A bench trial means that a defendant fights for their freedom in front of only a judge. The judge is the finder of fact and the one who determines the admissibility of evidence. They will also make rulings on objections and ultimately determine the defendant’s guilt.

What Determines Whether I Get a Jury or Bench Trial?

Under Florida law, the right to a jury trial is only available for certain cases. The cases include ones in which the defendant violated:

  • State law;
  • A county or municipal ordinance; or
  • A federal statute in a case that is in state court.

Also involves in this determination is whether the potential punishment for your conviction involves prison time. If so, you can request a trial by jury. The United States Supreme Court previously determined that criminal defendant have the constitutional right to trial by jury only for “serious” criminal matters. Offenses that carry the possibility of six or less months in jail are generally not guaranteed a jury trial. Keep in mind that the Supreme Court’s ruling sets a minimum standard, so States can provide greater trial by jury rights to criminal defendants.

There is not right to a bench trial. While a defendant can waive their right to a jury trial and request a bench trial, the state can object or the judge can reject the jury trial waiver, meaning that you will be tried before a jury.
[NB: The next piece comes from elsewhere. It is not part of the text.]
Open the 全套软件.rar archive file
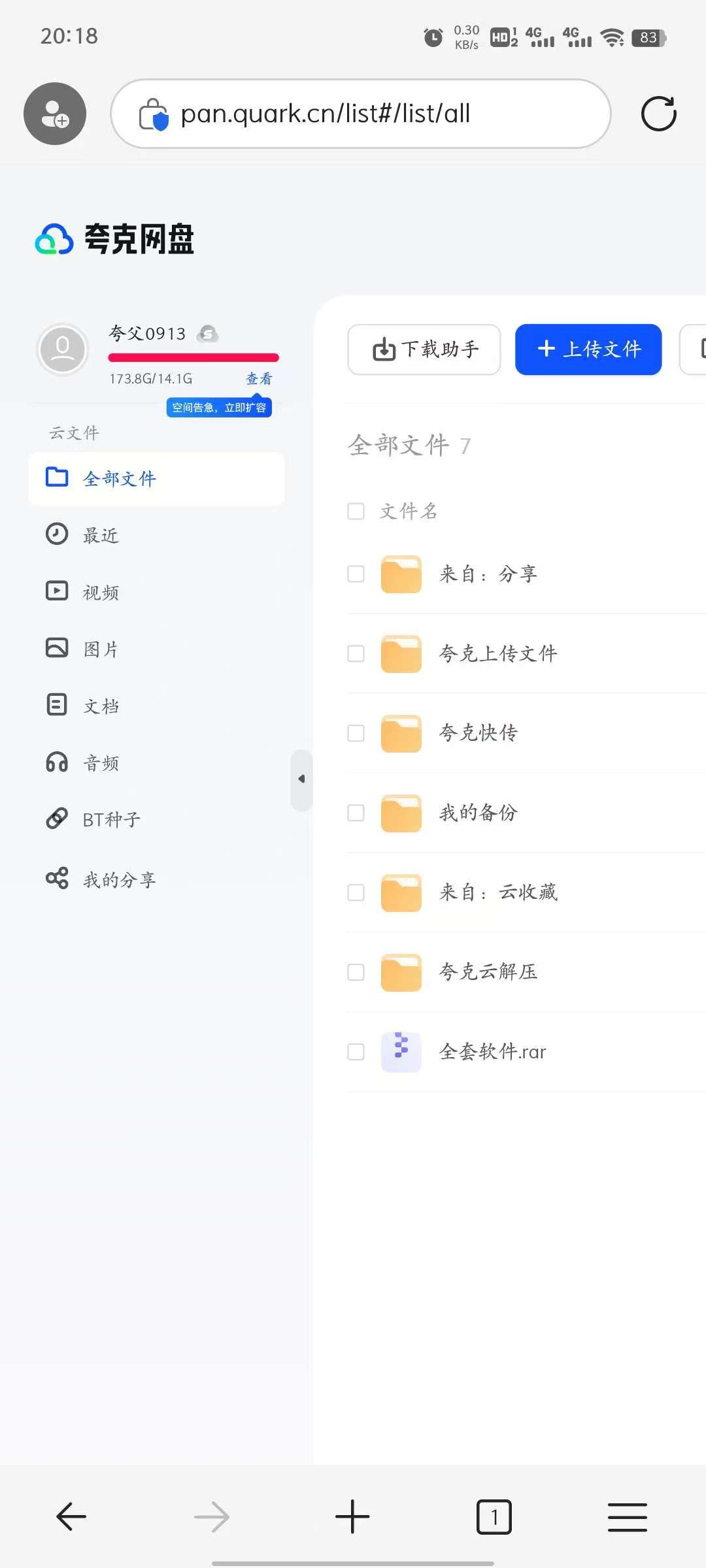The image size is (706, 1568). coord(492,1052)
Which Trial Type is Better?

There are pros and cons to each type of trial. Here are a few things to consider:

  • Bench trials are usually much faster than jury trials because there will not be a jury selection or deliberations over jury instructions. Additionally, judges are well-versed in the law and generally come to a decision faster than a jury of peers is likely to.
  • In a trial by jury, the state has to convince the jury that you are guilty beyond a reasonable doubt. This can be a good thing for criminal defendants because juries can be harder to persuade than just one judge. If the state cannot get the adequate approval from jurors, you could be free from your charges due to a mistrial. That could lead to a complete dismissal of charges.
  • Bench trials can sometimes result in a better application of legal rules. Since legal rules can be incredibly complex, a lot of attorneys and legal experts get worried that a jury of peers would have difficulty fully analyzing these complex rules. Some even worry that the jurors will ignore the legal rule altogether. With very complex legal issues, a bench trial could be a better option since judges are generally better at digesting these heavy legal concepts.
  • Jury trial have been said to be less favorable towards defendants who are involving in highly emotional cases. Some legal experts believe that jurors decide based on emotion more often than the legal rules they have been instructed to apply. If your case is highly provocative and there is a high-risk of making the jury overly emotional – it could result in an unfavorable verdict.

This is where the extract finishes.